• [Exercise goal]: So that the copy matches the original, write out every entry exactly.

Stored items

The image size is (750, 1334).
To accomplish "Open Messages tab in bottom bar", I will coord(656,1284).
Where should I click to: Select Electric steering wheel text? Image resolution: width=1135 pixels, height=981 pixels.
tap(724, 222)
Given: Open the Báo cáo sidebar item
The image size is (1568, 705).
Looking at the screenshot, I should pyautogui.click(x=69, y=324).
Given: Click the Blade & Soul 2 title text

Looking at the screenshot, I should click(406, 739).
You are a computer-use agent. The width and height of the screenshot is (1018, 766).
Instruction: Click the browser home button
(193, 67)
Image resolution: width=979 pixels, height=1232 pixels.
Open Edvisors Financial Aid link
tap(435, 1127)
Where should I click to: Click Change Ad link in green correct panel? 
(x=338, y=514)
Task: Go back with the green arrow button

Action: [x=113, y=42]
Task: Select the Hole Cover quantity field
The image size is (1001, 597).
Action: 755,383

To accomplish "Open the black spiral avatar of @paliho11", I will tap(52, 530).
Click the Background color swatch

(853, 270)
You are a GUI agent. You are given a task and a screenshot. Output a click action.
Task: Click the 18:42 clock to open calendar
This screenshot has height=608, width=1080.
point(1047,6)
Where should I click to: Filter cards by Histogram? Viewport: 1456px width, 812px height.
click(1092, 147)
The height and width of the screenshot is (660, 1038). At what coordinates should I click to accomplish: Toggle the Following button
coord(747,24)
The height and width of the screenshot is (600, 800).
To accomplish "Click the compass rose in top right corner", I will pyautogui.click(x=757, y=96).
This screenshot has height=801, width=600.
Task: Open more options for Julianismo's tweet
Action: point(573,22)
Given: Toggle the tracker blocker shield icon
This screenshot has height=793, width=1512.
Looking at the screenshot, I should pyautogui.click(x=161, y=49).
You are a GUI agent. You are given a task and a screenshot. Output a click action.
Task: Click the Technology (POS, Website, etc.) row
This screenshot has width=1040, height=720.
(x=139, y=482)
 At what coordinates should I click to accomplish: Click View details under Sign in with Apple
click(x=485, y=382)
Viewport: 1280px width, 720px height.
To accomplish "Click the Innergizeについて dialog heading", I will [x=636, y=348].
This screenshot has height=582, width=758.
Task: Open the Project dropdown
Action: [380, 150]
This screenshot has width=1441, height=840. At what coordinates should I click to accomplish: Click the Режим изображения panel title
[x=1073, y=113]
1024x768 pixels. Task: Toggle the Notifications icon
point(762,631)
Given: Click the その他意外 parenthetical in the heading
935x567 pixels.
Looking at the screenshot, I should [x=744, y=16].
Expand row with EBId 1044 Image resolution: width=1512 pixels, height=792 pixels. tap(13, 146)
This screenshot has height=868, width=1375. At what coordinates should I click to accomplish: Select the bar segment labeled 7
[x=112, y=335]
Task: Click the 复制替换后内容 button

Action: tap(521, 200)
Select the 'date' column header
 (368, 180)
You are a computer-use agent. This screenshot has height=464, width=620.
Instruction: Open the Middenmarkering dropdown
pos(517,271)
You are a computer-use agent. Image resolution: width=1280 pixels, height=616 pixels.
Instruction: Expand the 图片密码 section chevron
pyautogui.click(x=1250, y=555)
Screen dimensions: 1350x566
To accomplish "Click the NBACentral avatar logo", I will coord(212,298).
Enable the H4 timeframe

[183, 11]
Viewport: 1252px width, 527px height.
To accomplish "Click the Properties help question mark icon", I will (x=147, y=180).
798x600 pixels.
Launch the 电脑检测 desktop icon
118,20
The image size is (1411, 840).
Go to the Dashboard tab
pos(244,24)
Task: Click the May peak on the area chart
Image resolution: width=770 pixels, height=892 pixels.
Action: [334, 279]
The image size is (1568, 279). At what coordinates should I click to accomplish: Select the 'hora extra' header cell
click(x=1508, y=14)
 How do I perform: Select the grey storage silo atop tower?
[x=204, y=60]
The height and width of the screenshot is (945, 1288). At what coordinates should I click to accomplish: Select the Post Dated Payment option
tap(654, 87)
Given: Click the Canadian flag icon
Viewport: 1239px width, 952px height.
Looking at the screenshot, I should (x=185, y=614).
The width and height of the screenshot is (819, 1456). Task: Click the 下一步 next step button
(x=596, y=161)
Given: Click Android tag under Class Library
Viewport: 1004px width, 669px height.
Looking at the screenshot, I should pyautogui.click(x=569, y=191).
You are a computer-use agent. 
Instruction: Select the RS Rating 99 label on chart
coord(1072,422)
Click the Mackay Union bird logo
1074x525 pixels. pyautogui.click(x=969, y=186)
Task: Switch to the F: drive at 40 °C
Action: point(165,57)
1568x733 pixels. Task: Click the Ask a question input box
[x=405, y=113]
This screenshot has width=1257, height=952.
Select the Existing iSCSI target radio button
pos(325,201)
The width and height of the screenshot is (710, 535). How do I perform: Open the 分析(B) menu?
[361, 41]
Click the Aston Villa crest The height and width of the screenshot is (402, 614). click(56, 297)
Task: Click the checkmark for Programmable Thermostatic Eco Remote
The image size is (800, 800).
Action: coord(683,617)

• [Answer section]:
The image size is (750, 1334).
To accomplish "Open Messages tab in bottom bar", I will coord(656,1284).
Where should I click to: Select Electric steering wheel text? Image resolution: width=1135 pixels, height=981 pixels.
tap(724, 222)
Given: Open the Báo cáo sidebar item
The image size is (1568, 705).
Looking at the screenshot, I should pyautogui.click(x=69, y=324).
Given: Click the Blade & Soul 2 title text

Looking at the screenshot, I should click(406, 739).
You are a computer-use agent. The width and height of the screenshot is (1018, 766).
Instruction: Click the browser home button
(193, 67)
Image resolution: width=979 pixels, height=1232 pixels.
Open Edvisors Financial Aid link
tap(435, 1127)
Where should I click to: Click Change Ad link in green correct panel? 
(x=338, y=514)
Task: Go back with the green arrow button

Action: [x=113, y=42]
Task: Select the Hole Cover quantity field
The image size is (1001, 597).
Action: 755,383

To accomplish "Open the black spiral avatar of @paliho11", I will tap(52, 530).
Click the Background color swatch

(853, 270)
You are a GUI agent. You are given a task and a screenshot. Output a click action.
Task: Click the 18:42 clock to open calendar
This screenshot has height=608, width=1080.
point(1047,6)
Where should I click to: Filter cards by Histogram? Viewport: 1456px width, 812px height.
click(1092, 147)
The height and width of the screenshot is (660, 1038). At what coordinates should I click to accomplish: Toggle the Following button
coord(747,24)
The height and width of the screenshot is (600, 800).
To accomplish "Click the compass rose in top right corner", I will pyautogui.click(x=757, y=96).
This screenshot has height=801, width=600.
Task: Open more options for Julianismo's tweet
Action: point(573,22)
Given: Toggle the tracker blocker shield icon
This screenshot has height=793, width=1512.
Looking at the screenshot, I should pyautogui.click(x=161, y=49).
You are a GUI agent. You are given a task and a screenshot. Output a click action.
Task: Click the Technology (POS, Website, etc.) row
This screenshot has width=1040, height=720.
(x=139, y=482)
 At what coordinates should I click to accomplish: Click View details under Sign in with Apple
click(x=485, y=382)
Viewport: 1280px width, 720px height.
To accomplish "Click the Innergizeについて dialog heading", I will [x=636, y=348].
This screenshot has height=582, width=758.
Task: Open the Project dropdown
Action: [380, 150]
This screenshot has width=1441, height=840. At what coordinates should I click to accomplish: Click the Режим изображения panel title
[x=1073, y=113]
1024x768 pixels. Task: Toggle the Notifications icon
point(762,631)
Given: Click the その他意外 parenthetical in the heading
935x567 pixels.
Looking at the screenshot, I should [x=744, y=16].
Expand row with EBId 1044 Image resolution: width=1512 pixels, height=792 pixels. tap(13, 146)
This screenshot has height=868, width=1375. At what coordinates should I click to accomplish: Select the bar segment labeled 7
[x=112, y=335]
Task: Click the 复制替换后内容 button

Action: tap(521, 200)
Select the 'date' column header
 (368, 180)
You are a computer-use agent. This screenshot has height=464, width=620.
Instruction: Open the Middenmarkering dropdown
pos(517,271)
You are a computer-use agent. Image resolution: width=1280 pixels, height=616 pixels.
Instruction: Expand the 图片密码 section chevron
pyautogui.click(x=1250, y=555)
Screen dimensions: 1350x566
To accomplish "Click the NBACentral avatar logo", I will coord(212,298).
Enable the H4 timeframe

[183, 11]
Viewport: 1252px width, 527px height.
To accomplish "Click the Properties help question mark icon", I will (x=147, y=180).
798x600 pixels.
Launch the 电脑检测 desktop icon
118,20
The image size is (1411, 840).
Go to the Dashboard tab
pos(244,24)
Task: Click the May peak on the area chart
Image resolution: width=770 pixels, height=892 pixels.
Action: [334, 279]
The image size is (1568, 279). At what coordinates should I click to accomplish: Select the 'hora extra' header cell
click(x=1508, y=14)
 How do I perform: Select the grey storage silo atop tower?
[x=204, y=60]
The height and width of the screenshot is (945, 1288). At what coordinates should I click to accomplish: Select the Post Dated Payment option
tap(654, 87)
Given: Click the Canadian flag icon
Viewport: 1239px width, 952px height.
Looking at the screenshot, I should (x=185, y=614).
The width and height of the screenshot is (819, 1456). Task: Click the 下一步 next step button
(x=596, y=161)
Given: Click Android tag under Class Library
Viewport: 1004px width, 669px height.
Looking at the screenshot, I should pyautogui.click(x=569, y=191).
You are a computer-use agent. 
Instruction: Select the RS Rating 99 label on chart
coord(1072,422)
Click the Mackay Union bird logo
1074x525 pixels. pyautogui.click(x=969, y=186)
Task: Switch to the F: drive at 40 °C
Action: point(165,57)
1568x733 pixels. Task: Click the Ask a question input box
[x=405, y=113]
This screenshot has width=1257, height=952.
Select the Existing iSCSI target radio button
pos(325,201)
The width and height of the screenshot is (710, 535). How do I perform: Open the 分析(B) menu?
[361, 41]
Click the Aston Villa crest The height and width of the screenshot is (402, 614). click(56, 297)
Task: Click the checkmark for Programmable Thermostatic Eco Remote
The image size is (800, 800).
Action: coord(683,617)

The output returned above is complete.